------ DATA PROVIDED ------

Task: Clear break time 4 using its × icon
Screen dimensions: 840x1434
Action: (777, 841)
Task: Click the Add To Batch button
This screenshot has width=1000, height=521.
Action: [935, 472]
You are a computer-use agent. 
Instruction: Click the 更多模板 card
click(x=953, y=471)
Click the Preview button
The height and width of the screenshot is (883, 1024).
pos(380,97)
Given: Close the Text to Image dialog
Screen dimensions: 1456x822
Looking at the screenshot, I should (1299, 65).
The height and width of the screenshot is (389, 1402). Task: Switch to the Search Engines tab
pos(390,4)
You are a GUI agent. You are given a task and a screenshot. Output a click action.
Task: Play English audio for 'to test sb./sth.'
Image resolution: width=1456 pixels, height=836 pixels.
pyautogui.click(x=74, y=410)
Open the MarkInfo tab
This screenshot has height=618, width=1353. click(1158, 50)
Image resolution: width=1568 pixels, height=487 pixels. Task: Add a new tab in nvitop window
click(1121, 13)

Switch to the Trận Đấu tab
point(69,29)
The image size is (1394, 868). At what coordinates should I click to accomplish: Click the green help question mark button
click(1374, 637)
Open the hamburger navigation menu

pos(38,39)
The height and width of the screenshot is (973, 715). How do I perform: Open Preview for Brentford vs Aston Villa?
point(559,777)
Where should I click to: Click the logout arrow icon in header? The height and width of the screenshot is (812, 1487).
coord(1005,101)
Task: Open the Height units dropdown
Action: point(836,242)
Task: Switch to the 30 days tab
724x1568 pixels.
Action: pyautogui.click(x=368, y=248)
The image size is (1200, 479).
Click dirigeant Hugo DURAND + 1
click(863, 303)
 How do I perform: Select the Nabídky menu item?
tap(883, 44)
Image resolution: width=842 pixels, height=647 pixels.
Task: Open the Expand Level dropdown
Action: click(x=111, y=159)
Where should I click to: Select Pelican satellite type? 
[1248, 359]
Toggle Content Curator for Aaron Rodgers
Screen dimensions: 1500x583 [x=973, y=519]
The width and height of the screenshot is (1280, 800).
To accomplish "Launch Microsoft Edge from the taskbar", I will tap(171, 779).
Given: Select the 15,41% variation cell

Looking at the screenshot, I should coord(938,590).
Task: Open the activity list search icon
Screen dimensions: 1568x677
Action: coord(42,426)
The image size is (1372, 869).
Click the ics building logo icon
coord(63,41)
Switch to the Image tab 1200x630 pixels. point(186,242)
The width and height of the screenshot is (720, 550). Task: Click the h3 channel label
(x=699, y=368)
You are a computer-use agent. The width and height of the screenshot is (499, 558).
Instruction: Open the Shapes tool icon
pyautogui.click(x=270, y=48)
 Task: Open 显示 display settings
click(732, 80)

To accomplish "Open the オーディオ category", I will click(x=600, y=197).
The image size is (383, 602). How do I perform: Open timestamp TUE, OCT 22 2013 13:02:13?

------

■ WHAT IS ASKED
Put the lines of the entries above, from the line containing "The height and width of the screenshot is (973, 715)." through the line containing "(x=699, y=368)", inclusive, into a Markdown table with the columns Row and Line. Number each line in the Row column and leave out blank lines.

■ REPLY
| Row | Line |
|---|---|
| 1 | The height and width of the screenshot is (973, 715). How do I perform: Open Preview for Brentford vs Aston Villa? |
| 2 | point(559,777) |
| 3 | Where should I click to: Click the logout arrow icon in header? The height and width of the screenshot is (812, 1487). |
| 4 | coord(1005,101) |
| 5 | Task: Open the Height units dropdown |
| 6 | Action: point(836,242) |
| 7 | Task: Switch to the 30 days tab |
| 8 | 724x1568 pixels. |
| 9 | Action: pyautogui.click(x=368, y=248) |
| 10 | The image size is (1200, 479). |
| 11 | Click dirigeant Hugo DURAND + 1 |
| 12 | click(863, 303) |
| 13 |  How do I perform: Select the Nabídky menu item? |
| 14 | tap(883, 44) |
| 15 | Image resolution: width=842 pixels, height=647 pixels. |
| 16 | Task: Open the Expand Level dropdown |
| 17 | Action: click(x=111, y=159) |
| 18 | Where should I click to: Select Pelican satellite type?  |
| 19 | [1248, 359] |
| 20 | Toggle Content Curator for Aaron Rodgers |
| 21 | Screen dimensions: 1500x583 [x=973, y=519] |
| 22 | The width and height of the screenshot is (1280, 800). |
| 23 | To accomplish "Launch Microsoft Edge from the taskbar", I will tap(171, 779). |
| 24 | Given: Select the 15,41% variation cell |
| 25 | Looking at the screenshot, I should coord(938,590). |
| 26 | Task: Open the activity list search icon |
| 27 | Screen dimensions: 1568x677 |
| 28 | Action: coord(42,426) |
| 29 | The image size is (1372, 869). |
| 30 | Click the ics building logo icon |
| 31 | coord(63,41) |
| 32 | Switch to the Image tab 1200x630 pixels. point(186,242) |
| 33 | The width and height of the screenshot is (720, 550). Task: Click the h3 channel label |
| 34 | (x=699, y=368) |